By Ker Than published May 1, 2005 - last reviewed on June 9, 2016
Diabetes and Alzheimer's disease may be related, but not in the way many researchers have suspected.
Scientists have long believed insulin was produced exclusively by the pancreas. Brown University scientists said they have surprising evidence that the brain makes its own insulin, the hormone that shuttles energy into the body's cells. They believe Alzheimer's disease may be triggered by what they have named "type 3" diabetes, a condition caused by the brain's inability to produce insulin. Diabetes has long been identified as a risk factor for Alzheimer's disease, but the mechanism has remained a mystery.
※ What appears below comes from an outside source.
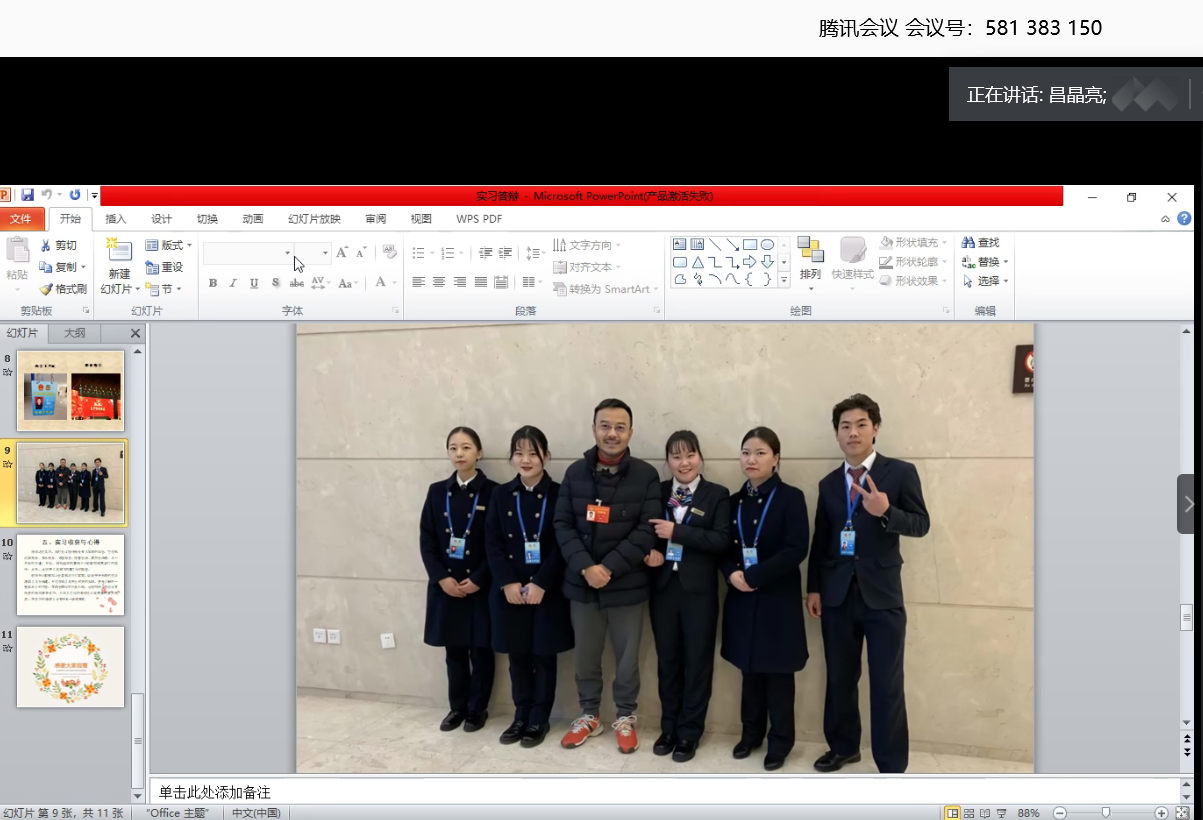The width and height of the screenshot is (1203, 820).
Task: Click the New Slide (新建幻灯片) icon
Action: 120,252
Examining postmortem human brain tissue, the researchers determined that a drop in the brain's insulin production contributes to the degeneration of brain cells, an early symptom of Alzheimer's. "If you destroy the ability of neurons to respond to insulin or if you take insulin away, neurons don't survive," says Suzanne de la Monte, a neuropathologist at Brown Medical School and an author of the study. The condition was found in the hippocampus, a region of the brain responsible for learning and memory.
So-called type 3 diabetes is confined to the brain and doesn't put other parts of the body at risk, says de la Monte. Other forms of the disease contribute to the risk for heart disease and stroke. The study appeared in the Journal of Alzheimer's Disease.